§ Data records:
● ● ● ● ● ● ●
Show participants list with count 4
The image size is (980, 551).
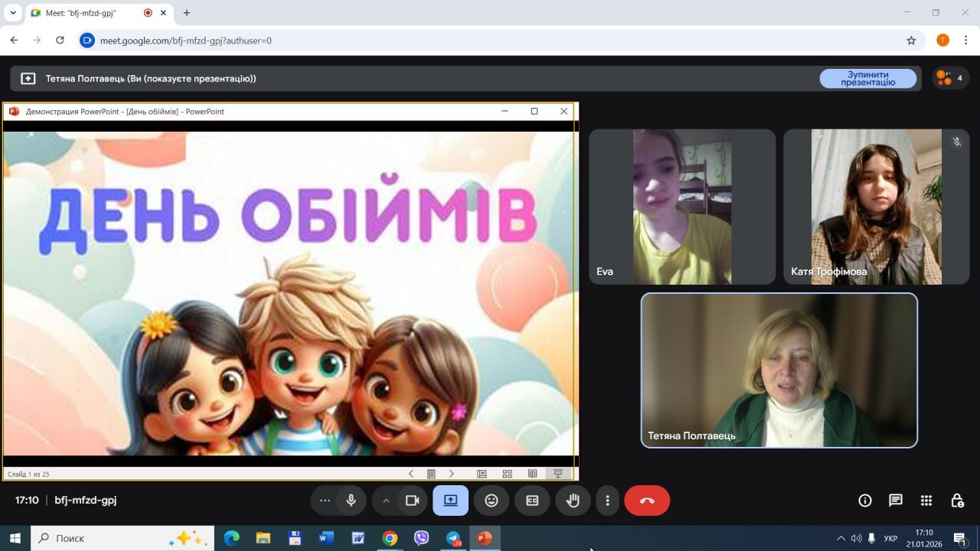[950, 78]
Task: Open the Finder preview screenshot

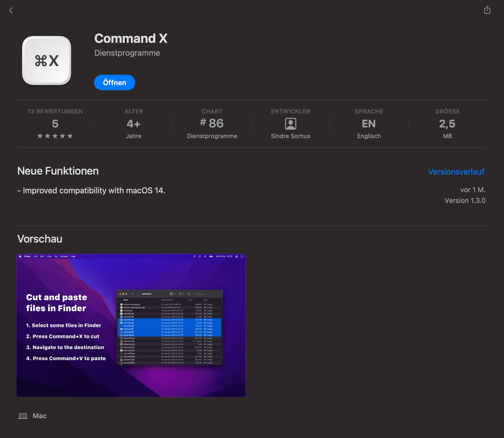Action: [x=131, y=325]
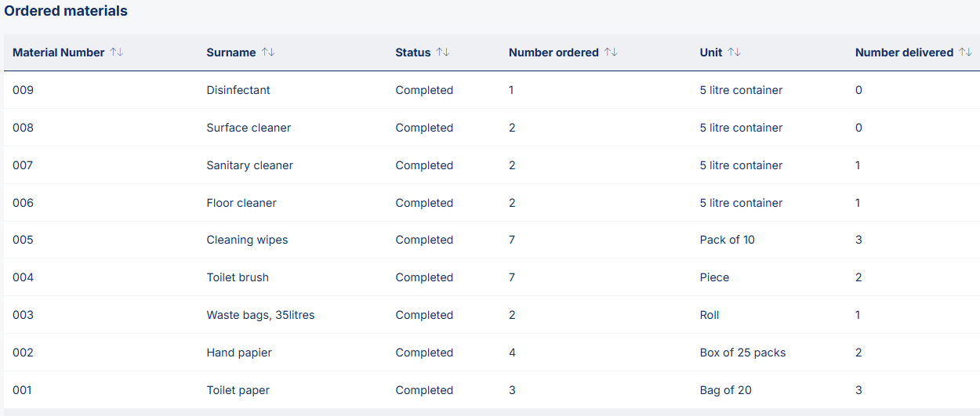Click the sort icon beside Surname
This screenshot has width=980, height=416.
coord(268,52)
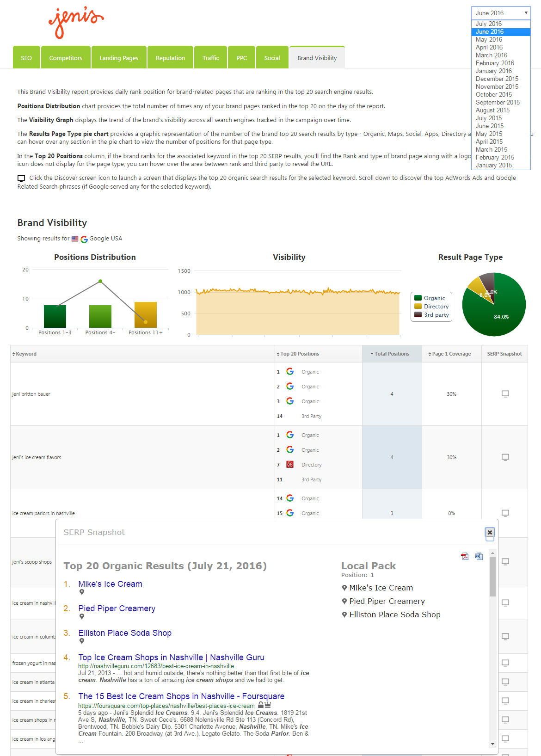Export SERP snapshot as PDF

point(465,556)
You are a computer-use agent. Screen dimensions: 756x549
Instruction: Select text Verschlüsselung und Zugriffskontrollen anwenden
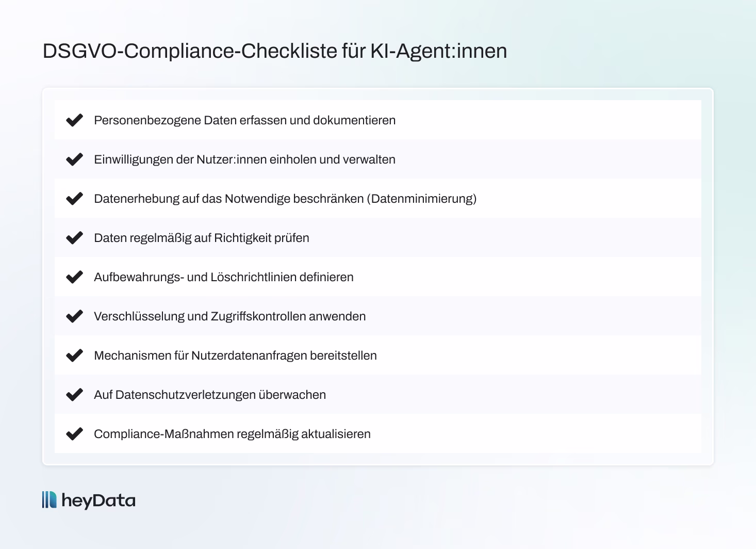pyautogui.click(x=230, y=316)
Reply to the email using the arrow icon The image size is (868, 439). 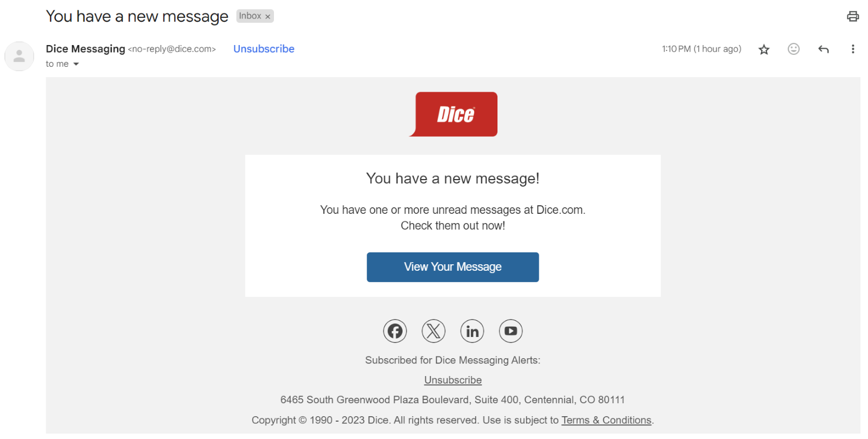click(824, 49)
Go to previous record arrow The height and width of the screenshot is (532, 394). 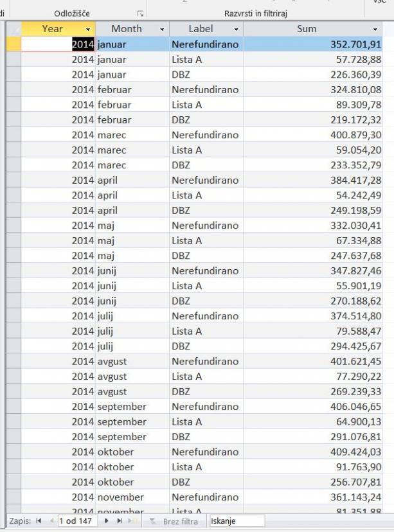(51, 521)
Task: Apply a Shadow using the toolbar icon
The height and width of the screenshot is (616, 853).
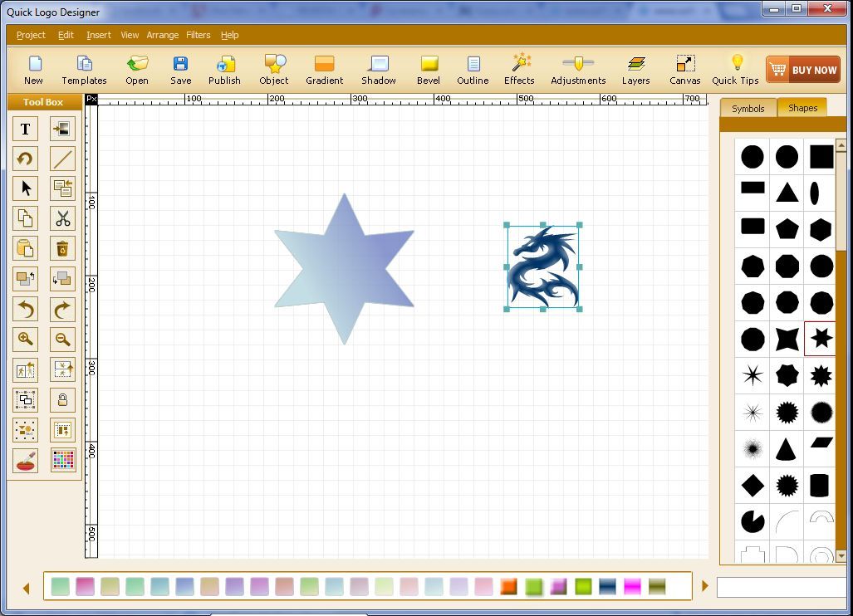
● ● ● ● ● ● ●
§ What this task involves: Leaving out every picture, repeat exactly the lines of the records from the start through the line that has "You are a computer-use".

§ Exercise solution:
Show participants list with count 4
The image size is (980, 551).
[950, 78]
Task: Open the Finder preview screenshot

Action: [x=131, y=325]
Click the sort icon beside Surname
This screenshot has width=980, height=416.
coord(268,52)
Export SERP snapshot as PDF

point(465,556)
You are a computer-use agent. Screen dimensions: 756x549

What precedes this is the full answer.